Here is the list of the most murderers hurricanes since 1988…
– November 29, 1988 : more than 1,500 dead and thousands missing in a cyclone in Bangladesh which also affects the neighboring Indian state of West Bengal.
– 5 to 18 December 1990 : Typhoon Mike in the Philippines makes 750 dead or missing.
– April 29, 1991 : A cyclone followed by tornadoes and floods killed more than 138,000 people in Bangladesh.
– November 5, 1991 : Cyclone Thelma on the island of Leyte in the Philippines makes more than 6,000 people dead or missing.
– November 2, 1995 : Typhoon Angela makes a thousand dead and missing in the Philippines.
– June 9, 1998 : A hurricane makes over 1,000 deaths in the coastal state of Gujarat (west) in India.
– October 26 to November 5, 1998 : Hurricane Mitch makes more than 9,000 dead and 15,000 missing.
– October 29, 1999 : at least 10,000 dead and many missing after the passage of a violent hurricane Orissa (East) in India.

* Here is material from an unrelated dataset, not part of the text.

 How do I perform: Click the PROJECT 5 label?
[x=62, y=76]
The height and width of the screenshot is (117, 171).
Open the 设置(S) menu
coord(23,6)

– 17 to 19 September 2004 : floods caused by Tropical Storm Jeanne makes 1, 870 people and 850 missing in Haiti.
– 29 to 30 August 2005 : Hurricane Katrina killed more than 1,500 people in the southern United States, especially in Louisiana and Mississippi, as well as in Florida and Alabama.

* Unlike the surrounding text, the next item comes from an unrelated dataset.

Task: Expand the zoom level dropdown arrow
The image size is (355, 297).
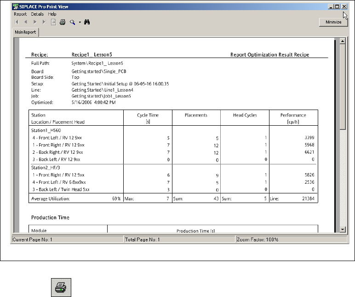Action: (79, 22)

– November 15, 2007: At least 4,400 dead and millions homeless after cyclone Sidr which devastated the southern coast of Bangladesh.
I counted myself the total of dead and missing people in this list…

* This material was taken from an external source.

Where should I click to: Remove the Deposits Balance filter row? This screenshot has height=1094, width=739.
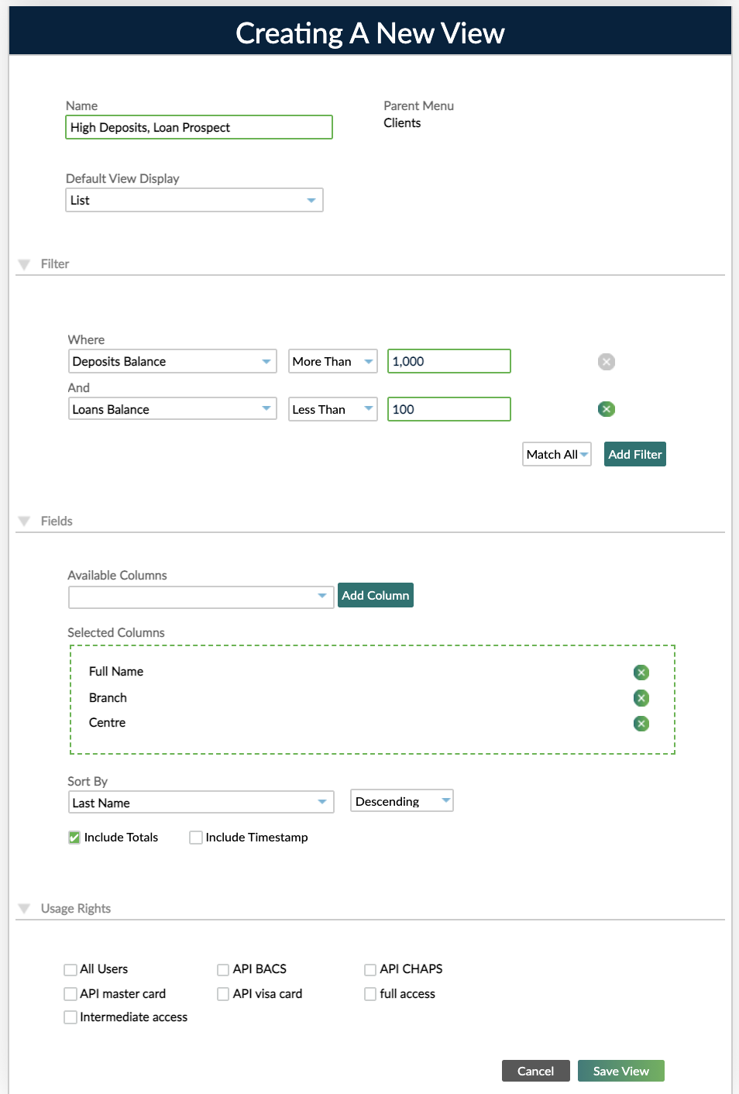[x=606, y=361]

How many more dead people governments needs to REALLY fight the climate change….
( I should note that this list is not complete at all)….
– Traffic collisions cause 1.3 million deaths per year (in the world)
– The traffic collisions are the leading cause of death among young people aged 15 to 29 years.
– More than 90% of road deaths occur in countries with low and middle income, who have less than half of the world’s fleet of vehicles.
– Nearly half (46%) of deaths on the roads are “vulnerable road users” (pedestrians, cyclists and motorcyclists).
– If nothing is done, road accidents result 1.9 million deaths per year by 2020.
– Only 15% of countries have comprehensive laws regarding the five main risk factors of road accidents: speeding, driving while intoxicated, failure to wear a safety helmet for motorcyclists or belt safety and non-use of safety devices for children.
– 1.3 billion people live with less than 1 dollar per day.
– South Asia has 45% poor, 40% in Africa.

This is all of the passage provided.